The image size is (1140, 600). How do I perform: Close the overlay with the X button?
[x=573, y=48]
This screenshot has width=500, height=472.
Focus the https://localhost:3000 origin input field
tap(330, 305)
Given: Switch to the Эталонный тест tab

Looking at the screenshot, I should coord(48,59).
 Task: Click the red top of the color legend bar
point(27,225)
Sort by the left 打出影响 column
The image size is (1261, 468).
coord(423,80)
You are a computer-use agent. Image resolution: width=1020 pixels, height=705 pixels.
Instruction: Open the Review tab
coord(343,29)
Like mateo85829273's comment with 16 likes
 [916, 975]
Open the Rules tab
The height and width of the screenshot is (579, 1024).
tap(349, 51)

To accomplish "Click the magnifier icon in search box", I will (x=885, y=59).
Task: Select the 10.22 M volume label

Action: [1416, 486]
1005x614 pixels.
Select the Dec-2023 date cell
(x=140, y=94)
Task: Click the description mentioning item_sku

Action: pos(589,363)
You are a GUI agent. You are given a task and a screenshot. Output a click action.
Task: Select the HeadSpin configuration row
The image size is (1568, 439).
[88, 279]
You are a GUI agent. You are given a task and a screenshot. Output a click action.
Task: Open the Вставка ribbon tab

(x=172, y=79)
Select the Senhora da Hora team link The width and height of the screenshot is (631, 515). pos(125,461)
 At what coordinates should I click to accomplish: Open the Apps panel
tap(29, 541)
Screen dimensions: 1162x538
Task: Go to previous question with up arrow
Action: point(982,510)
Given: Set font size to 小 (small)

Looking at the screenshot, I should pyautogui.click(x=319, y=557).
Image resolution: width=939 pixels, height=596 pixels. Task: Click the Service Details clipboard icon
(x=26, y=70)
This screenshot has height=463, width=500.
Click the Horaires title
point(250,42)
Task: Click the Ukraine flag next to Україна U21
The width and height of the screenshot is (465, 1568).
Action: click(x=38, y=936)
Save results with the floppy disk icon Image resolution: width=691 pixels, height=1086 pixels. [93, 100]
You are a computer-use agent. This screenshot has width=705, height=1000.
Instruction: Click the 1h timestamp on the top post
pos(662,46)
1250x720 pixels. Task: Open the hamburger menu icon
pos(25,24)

*ACTION ITEM*.
Begin at the top of the listing above and set down each line exactly. Stop after the line that contains "Task: Select the HeadSpin configuration row".

*ANSWER SECTION*.
The image size is (1140, 600). How do I perform: Close the overlay with the X button?
[x=573, y=48]
This screenshot has width=500, height=472.
Focus the https://localhost:3000 origin input field
tap(330, 305)
Given: Switch to the Эталонный тест tab

Looking at the screenshot, I should coord(48,59).
 Task: Click the red top of the color legend bar
point(27,225)
Sort by the left 打出影响 column
The image size is (1261, 468).
coord(423,80)
You are a computer-use agent. Image resolution: width=1020 pixels, height=705 pixels.
Instruction: Open the Review tab
coord(343,29)
Like mateo85829273's comment with 16 likes
 [916, 975]
Open the Rules tab
The height and width of the screenshot is (579, 1024).
tap(349, 51)

To accomplish "Click the magnifier icon in search box", I will (x=885, y=59).
Task: Select the 10.22 M volume label

Action: [1416, 486]
1005x614 pixels.
Select the Dec-2023 date cell
(x=140, y=94)
Task: Click the description mentioning item_sku

Action: pos(589,363)
You are a GUI agent. You are given a task and a screenshot. Output a click action.
Task: Select the HeadSpin configuration row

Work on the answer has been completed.